--- Your task ---
Output every item below line for line, reproducing each character precisely, and omit the pictures from your reply.

--- Records provided ---
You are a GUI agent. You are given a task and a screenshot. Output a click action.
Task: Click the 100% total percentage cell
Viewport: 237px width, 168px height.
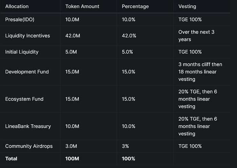pos(128,159)
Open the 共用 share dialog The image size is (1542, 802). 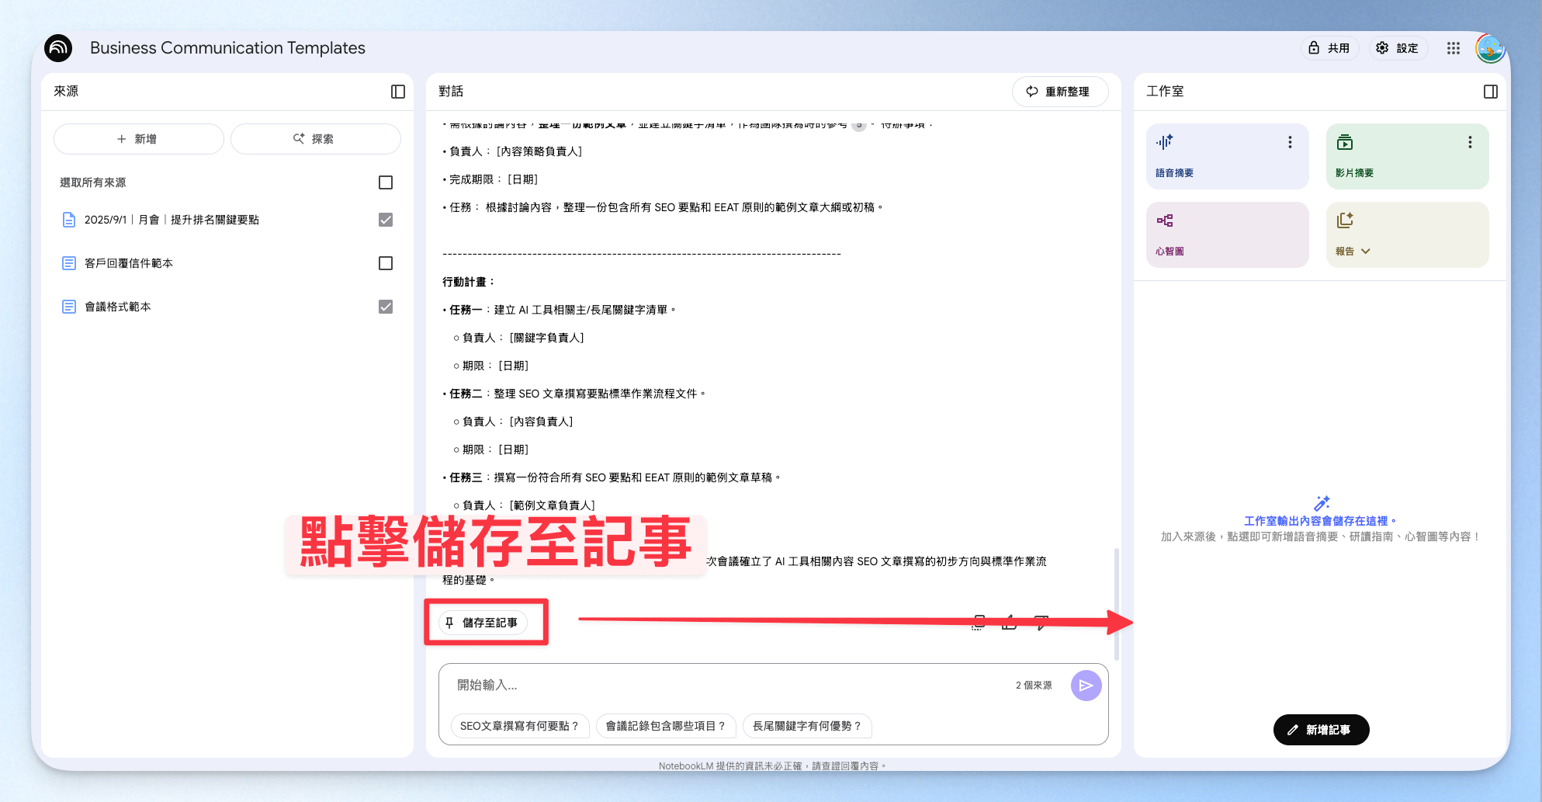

--- Output of the task ---
You are a GUI agent. You are given a task and a screenshot. Output a click action.
Task: Click the 100% total percentage cell
Viewport: 237px width, 168px height.
pos(128,159)
Open the 共用 share dialog The image size is (1542, 802). 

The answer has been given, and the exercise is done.